◆ Work task ◆
Every line in the entries that holds the word "icon" counts toward the answer, which should be a single number.

[Saved entries]

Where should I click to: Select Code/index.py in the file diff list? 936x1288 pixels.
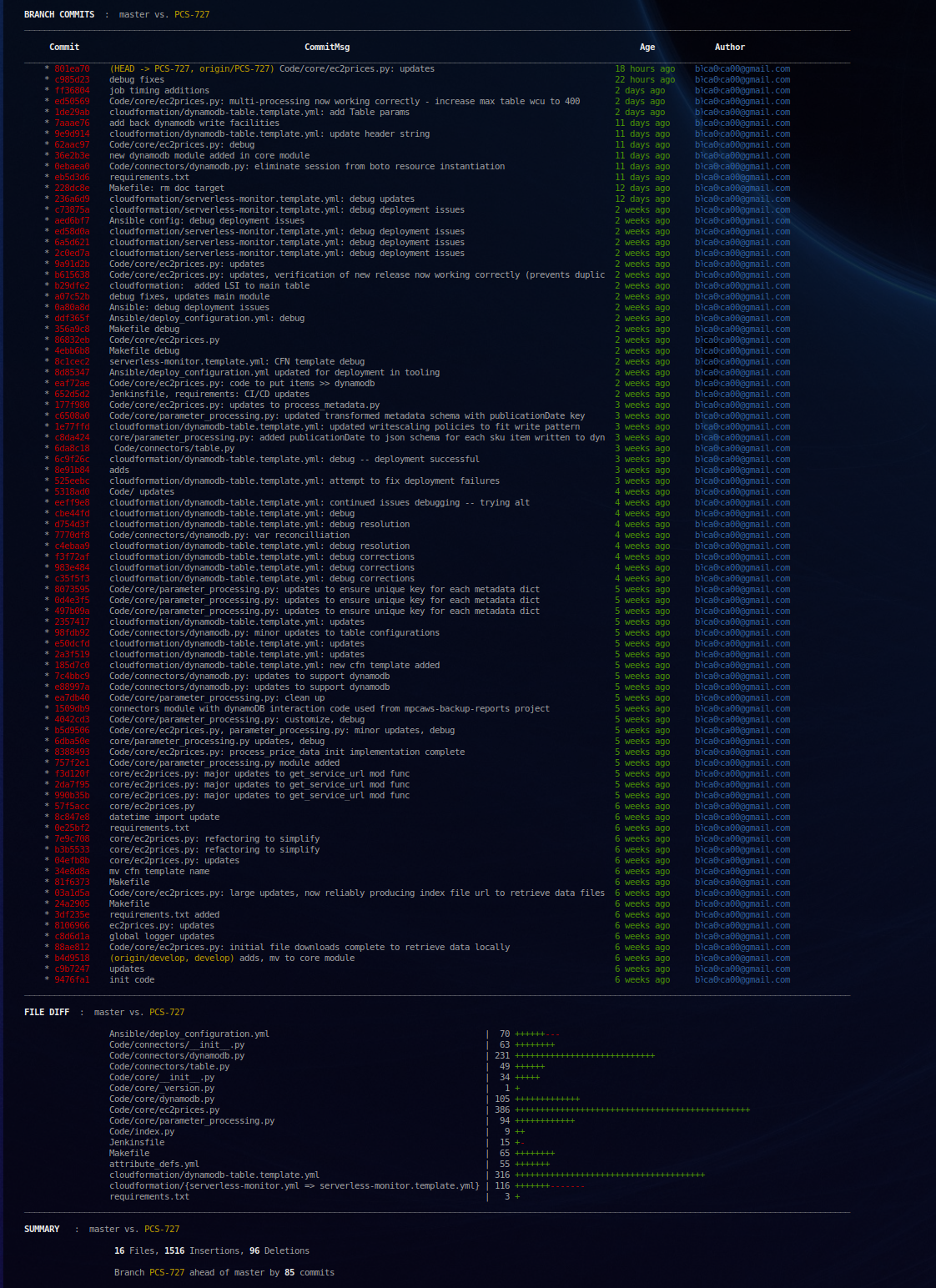click(142, 1132)
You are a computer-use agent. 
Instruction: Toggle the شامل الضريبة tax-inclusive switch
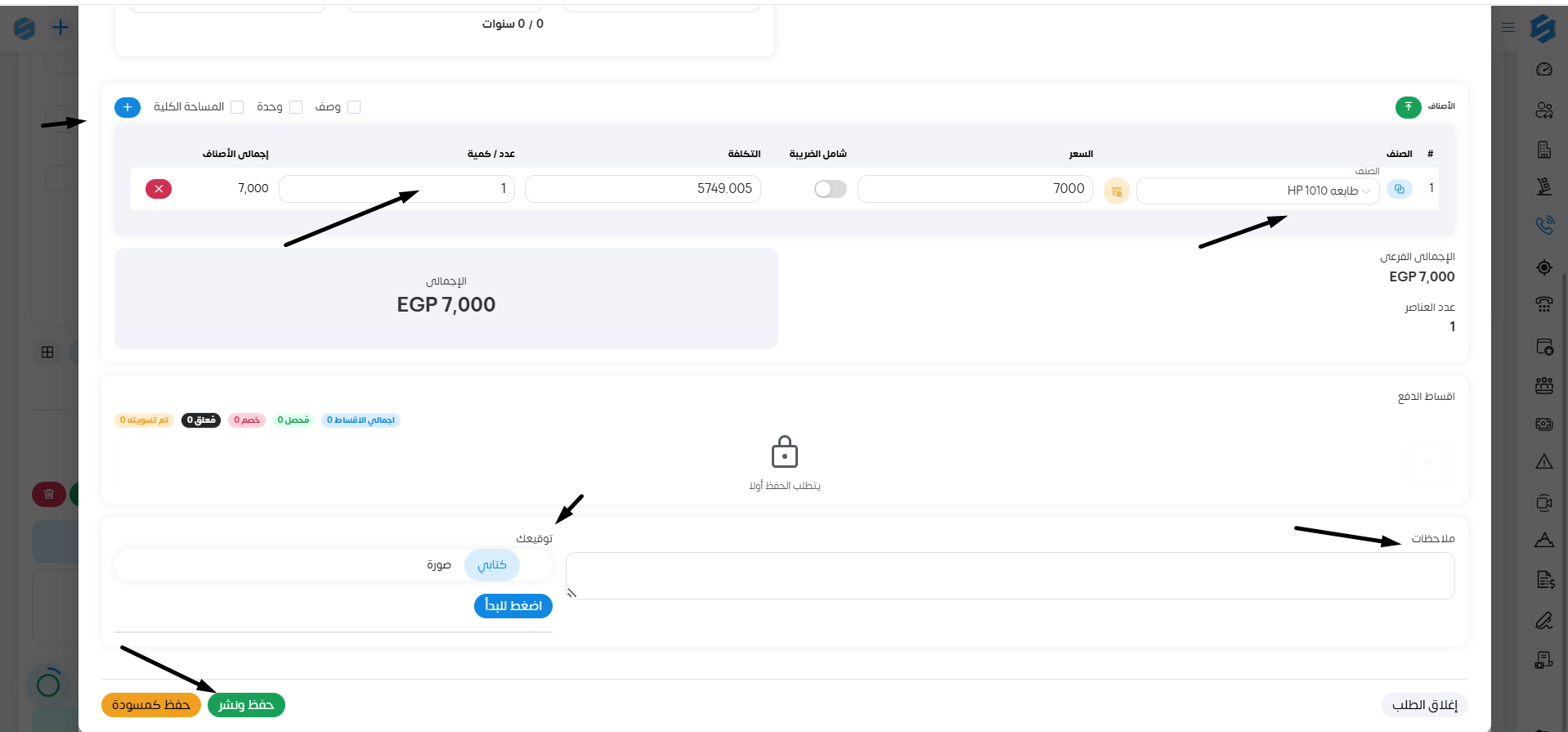point(830,189)
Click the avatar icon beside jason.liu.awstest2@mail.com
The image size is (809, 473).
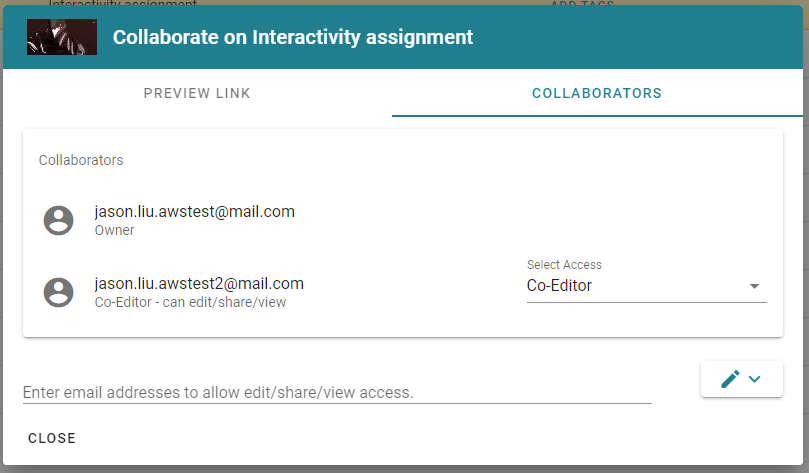pos(58,292)
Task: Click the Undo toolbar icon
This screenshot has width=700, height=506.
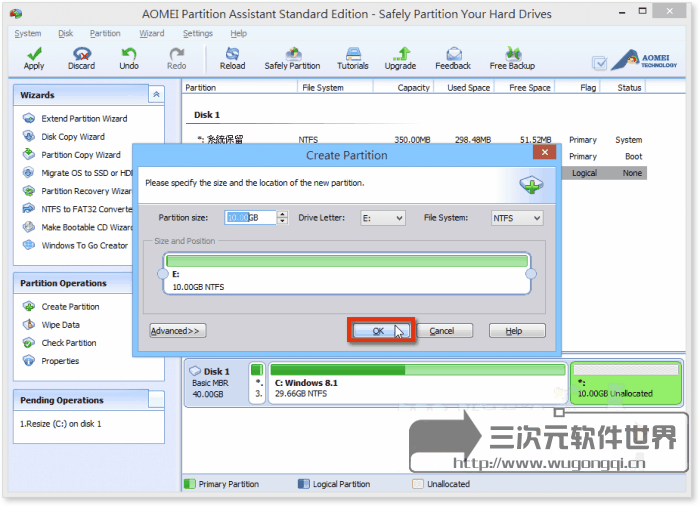Action: coord(129,58)
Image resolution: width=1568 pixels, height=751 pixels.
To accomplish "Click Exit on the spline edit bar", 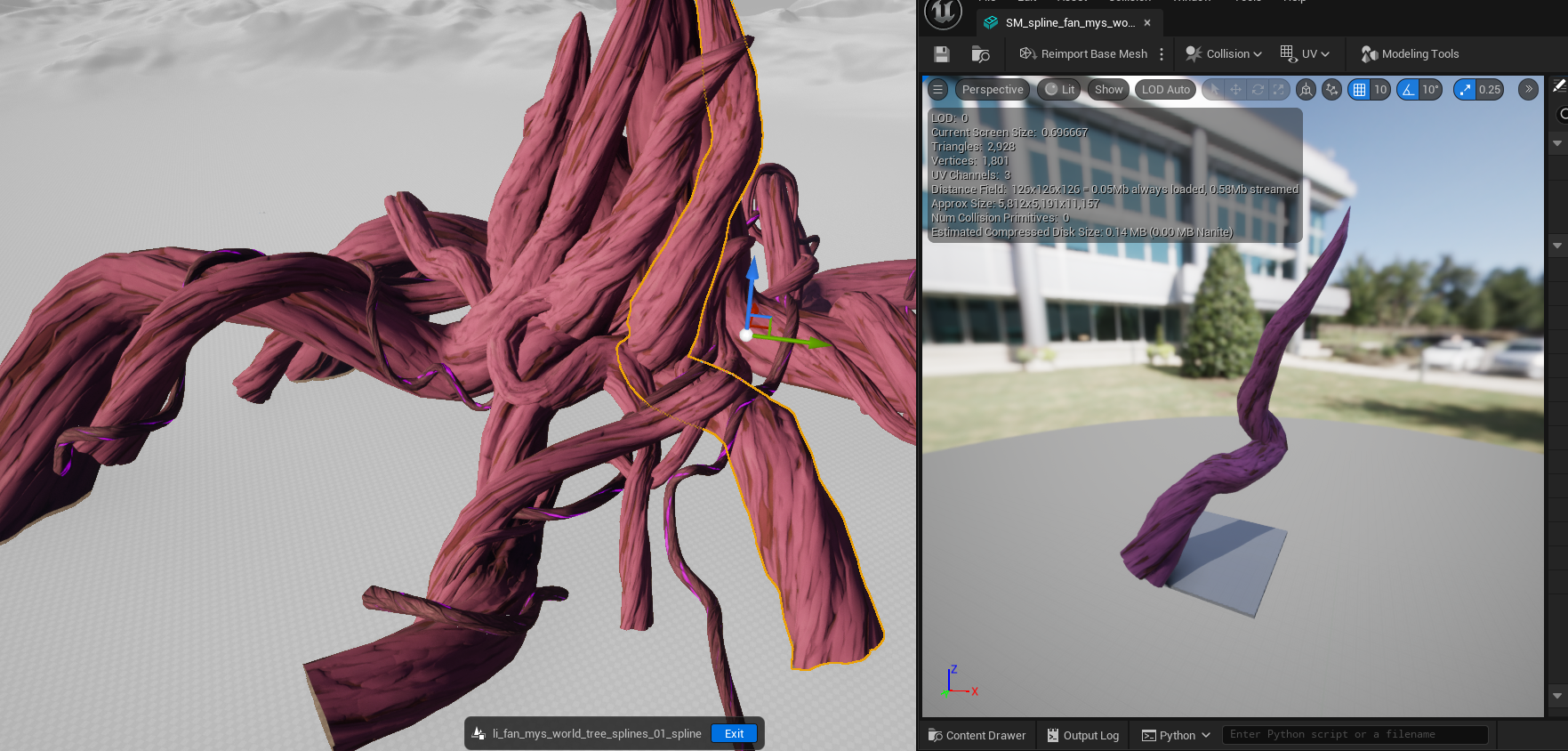I will (734, 733).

◆ Result of the exercise ◆
2